Stephanie Chisolm:  

Sure. Okay. Well, one of the things you talked a lot about was this issue of rehabilitation, almost getting yourself ready for the very significant procedures that are involved in a radical cystectomy. The question came in asking, are there guidelines for pre-habilitation that are available?

Dr. Ghodoussipour:

No, there are not guidelines. So the American Society of Clinical Oncology does recommend preoperative exercise before surgery, but the specific details of that exercise are not clear. So it could be small things like hand strength exercises, just push/pull exercises that you can do at home, versus going on a 20-minute walk every day before surgery, versus getting your heart rate up to a certain level. There aren’t specific guideline recommendations because I think it’s such a new and emerging topic, but there are ongoing clinical trials. I think Sarah Psutka from the University of Washington has a really exciting trial coming up that is tailored to specific patients based off of their heart rate monitors. I forget the name of it, you may remember that. It’s the Get Up and Move trial?

Stephanie Chisolm:   

Yes.

Dr. Ghodoussipour:

But I think once all this data comes out, then maybe we’ll have guidelines on specifically what there should be. But until then, at this point, I think it’s just important to stay active before surgery, and try to implement as we all should be doing every day, I’ll admit that I don’t do it myself. We should have some amount of exercise and every day, or at least the majority of days of the week. And if you think about it, surgery is a physical battle that you’re going through almost like a marathon. So the fitter you are going into it, the better you’ll do, and exercise before can get you to that point.

Stephanie Chisolm:  

Absolutely. And I am very proud to say that BCAN supported Dr. Sarah Psutka research. We gave her a $1.5 million grant to do the Get Up and Move protocol, and really do a clinical trial looking at whether patients can really build their stamina and do all of these other things. And so there is information about that on our website, including some webinars by Dr. Psutka. So again, visit bcan.org and look at all of our previously recorded videos. Dr. Psutka is a favorite for BCAN. She’s done a lot of amazing work on the issue of pre-habilitation. So that and many other topics, including Dr. Bernie Bochner did a wonderful program, both as a webinar and a podcast, looking at some of the quality of life measures that they took after doing radical cystectomies in a number of patients.

### STUDY MATERIAL:
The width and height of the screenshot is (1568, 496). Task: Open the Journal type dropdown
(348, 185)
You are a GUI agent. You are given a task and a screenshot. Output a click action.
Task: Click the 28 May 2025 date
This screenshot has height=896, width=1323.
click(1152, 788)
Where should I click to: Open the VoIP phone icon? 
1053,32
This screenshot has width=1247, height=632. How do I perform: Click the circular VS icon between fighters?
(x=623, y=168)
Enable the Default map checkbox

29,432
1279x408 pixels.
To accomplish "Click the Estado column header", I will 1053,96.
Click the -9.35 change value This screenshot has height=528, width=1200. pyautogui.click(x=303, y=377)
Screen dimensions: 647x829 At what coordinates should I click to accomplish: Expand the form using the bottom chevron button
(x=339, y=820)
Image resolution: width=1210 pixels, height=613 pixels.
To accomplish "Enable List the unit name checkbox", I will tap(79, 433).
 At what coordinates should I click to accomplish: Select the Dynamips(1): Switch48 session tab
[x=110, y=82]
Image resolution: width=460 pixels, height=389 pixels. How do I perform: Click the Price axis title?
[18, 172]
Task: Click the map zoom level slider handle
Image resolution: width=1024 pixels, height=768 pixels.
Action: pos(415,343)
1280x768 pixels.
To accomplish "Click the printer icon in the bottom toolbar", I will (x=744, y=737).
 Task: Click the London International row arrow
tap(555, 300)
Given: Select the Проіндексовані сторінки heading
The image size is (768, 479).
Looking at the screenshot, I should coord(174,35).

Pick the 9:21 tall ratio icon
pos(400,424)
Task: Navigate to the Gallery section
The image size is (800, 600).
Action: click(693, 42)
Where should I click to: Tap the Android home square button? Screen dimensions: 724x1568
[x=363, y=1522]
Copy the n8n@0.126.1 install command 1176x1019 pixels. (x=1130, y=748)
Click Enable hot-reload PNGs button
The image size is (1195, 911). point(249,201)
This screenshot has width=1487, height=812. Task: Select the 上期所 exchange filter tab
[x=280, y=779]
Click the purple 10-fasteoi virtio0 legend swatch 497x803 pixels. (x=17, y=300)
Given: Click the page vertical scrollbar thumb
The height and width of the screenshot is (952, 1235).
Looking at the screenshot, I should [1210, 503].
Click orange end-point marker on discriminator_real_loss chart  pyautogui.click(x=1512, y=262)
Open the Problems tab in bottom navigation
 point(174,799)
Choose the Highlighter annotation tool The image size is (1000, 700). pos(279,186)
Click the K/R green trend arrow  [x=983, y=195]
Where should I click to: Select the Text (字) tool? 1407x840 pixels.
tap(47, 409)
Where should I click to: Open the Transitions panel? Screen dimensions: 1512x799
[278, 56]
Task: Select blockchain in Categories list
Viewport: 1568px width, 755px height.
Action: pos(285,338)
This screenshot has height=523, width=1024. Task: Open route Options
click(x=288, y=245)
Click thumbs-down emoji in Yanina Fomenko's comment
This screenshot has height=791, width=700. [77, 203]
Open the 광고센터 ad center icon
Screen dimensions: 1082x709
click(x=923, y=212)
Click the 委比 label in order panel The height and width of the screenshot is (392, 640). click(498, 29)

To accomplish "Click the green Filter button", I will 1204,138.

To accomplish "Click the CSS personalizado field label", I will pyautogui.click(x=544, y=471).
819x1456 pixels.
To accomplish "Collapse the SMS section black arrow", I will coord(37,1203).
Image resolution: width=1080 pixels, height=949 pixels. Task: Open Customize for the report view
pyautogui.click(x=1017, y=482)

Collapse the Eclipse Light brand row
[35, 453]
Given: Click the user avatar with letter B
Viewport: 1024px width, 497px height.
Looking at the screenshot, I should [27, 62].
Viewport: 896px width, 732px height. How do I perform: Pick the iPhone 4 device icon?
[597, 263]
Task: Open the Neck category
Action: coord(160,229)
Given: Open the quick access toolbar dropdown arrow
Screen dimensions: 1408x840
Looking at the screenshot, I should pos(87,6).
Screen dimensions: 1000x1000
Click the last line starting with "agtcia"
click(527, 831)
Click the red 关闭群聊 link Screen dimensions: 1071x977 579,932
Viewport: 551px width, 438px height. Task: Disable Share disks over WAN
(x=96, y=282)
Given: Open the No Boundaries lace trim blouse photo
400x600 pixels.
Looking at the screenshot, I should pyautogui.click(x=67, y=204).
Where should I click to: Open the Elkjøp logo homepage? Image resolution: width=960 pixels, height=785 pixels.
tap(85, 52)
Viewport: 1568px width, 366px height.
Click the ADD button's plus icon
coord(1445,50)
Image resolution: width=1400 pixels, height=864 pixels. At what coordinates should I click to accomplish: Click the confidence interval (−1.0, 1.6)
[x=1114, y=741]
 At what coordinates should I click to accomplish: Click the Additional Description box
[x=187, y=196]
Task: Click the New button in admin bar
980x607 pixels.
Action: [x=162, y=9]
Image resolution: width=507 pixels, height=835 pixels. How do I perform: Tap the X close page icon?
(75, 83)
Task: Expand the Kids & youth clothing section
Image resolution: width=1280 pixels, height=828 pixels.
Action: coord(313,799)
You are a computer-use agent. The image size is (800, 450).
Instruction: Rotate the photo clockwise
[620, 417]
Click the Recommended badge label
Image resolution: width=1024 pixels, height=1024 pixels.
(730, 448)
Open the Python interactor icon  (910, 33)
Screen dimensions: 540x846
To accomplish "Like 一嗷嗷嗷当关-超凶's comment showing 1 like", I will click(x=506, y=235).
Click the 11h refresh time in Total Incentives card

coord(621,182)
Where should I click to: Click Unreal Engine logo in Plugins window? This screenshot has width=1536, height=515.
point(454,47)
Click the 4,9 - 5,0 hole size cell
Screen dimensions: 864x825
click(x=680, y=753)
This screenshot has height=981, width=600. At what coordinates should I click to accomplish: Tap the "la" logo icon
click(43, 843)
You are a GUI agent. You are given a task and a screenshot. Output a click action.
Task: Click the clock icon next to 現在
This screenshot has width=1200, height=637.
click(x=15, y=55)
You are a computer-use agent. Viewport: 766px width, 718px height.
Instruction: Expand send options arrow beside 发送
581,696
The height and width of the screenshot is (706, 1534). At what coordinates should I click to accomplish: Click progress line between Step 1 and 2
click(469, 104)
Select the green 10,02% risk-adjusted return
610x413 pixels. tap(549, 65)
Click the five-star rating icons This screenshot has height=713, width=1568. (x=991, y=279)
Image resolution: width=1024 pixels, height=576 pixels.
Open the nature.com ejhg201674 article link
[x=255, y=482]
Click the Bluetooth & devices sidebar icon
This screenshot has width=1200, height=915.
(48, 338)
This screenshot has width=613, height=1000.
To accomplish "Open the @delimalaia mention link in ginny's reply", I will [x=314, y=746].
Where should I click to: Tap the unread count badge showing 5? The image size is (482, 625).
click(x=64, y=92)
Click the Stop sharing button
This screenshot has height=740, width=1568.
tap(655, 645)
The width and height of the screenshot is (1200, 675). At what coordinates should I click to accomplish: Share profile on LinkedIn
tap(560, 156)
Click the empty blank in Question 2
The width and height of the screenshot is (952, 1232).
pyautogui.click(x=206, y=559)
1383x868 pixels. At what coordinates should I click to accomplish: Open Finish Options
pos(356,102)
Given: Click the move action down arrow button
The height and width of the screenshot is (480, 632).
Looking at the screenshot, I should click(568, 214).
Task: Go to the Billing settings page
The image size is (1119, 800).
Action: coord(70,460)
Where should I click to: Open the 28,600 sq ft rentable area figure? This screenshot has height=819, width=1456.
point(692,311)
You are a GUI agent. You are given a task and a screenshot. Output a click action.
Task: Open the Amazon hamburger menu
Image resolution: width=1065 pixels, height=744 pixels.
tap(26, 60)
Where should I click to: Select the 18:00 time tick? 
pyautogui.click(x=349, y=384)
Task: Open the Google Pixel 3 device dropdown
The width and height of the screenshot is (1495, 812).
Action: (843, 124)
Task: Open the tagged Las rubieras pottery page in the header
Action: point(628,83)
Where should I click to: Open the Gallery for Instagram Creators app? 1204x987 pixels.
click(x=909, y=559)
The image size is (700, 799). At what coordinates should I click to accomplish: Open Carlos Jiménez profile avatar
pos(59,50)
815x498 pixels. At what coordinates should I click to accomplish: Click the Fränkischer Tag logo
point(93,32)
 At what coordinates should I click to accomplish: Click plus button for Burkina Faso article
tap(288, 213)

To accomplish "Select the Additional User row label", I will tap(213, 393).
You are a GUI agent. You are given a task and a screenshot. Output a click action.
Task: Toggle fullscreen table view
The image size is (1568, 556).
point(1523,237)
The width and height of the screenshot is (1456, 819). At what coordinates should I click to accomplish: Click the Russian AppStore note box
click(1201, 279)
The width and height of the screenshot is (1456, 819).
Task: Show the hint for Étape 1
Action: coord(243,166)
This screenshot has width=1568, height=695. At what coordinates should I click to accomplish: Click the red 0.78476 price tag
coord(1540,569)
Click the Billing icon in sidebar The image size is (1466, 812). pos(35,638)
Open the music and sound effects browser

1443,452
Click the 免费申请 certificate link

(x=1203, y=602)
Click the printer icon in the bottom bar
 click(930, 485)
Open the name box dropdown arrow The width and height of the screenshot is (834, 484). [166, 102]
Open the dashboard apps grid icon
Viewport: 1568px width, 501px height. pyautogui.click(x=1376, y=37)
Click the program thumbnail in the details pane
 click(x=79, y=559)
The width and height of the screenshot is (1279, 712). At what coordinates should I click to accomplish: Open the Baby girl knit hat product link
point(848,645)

### EXERCISE DETAILS:
Continue the conversation about pre-habilitation before radical cystectomy, picking up right after its last sentence rather than from any of the items.

### RESPONSE FOR THIS EXERCISE:
So there’s a lot of good resources available, and I think it’s something that you’ll all agree with me on that when you’ve got a surgeon like Dr. Ghodoussipour, who’s also a talented researcher who’s documenting all of these things, the future is really bright and a comprehensive overview of ERAS was incredibly helpful. I know that it’s inspired, I hope, many of you to talk to your doctors about that. I’d like to just end with one more question. First of all, I’d like to thank you, because I think this is a wonderful program. But the last question I’m going to ask is, what would be the single most important message you want our listeners to leave with today?

Dr. Ghodoussipour:

I think the single most important message is probably to look at the whole picture of what I presented today. Almost a century’s worth of work. We’re really in a much better place than we used to be in the management of patients with bladder cancer, but there’s a lot of physicians, not just like me, but better than me, who are doing this work, and I think that we’re going to be in a really great place. But the most important voice that we need to hear more from, and incorporate more into these studies in this research, is you the patients. So I look forward to face-to-face meetings in the future at the summit through our work, and to see how we can really move the needle even further.

Stephanie Chisolm:  

Well, again, this has been a phenomenal program. That’s all we have time for today. I want to just again, thank our sponsors, Merck and UroGen for making this webinar possible. Thank you so much, Dr. Ghodoussipour, and thank you to all of the listeners for joining us.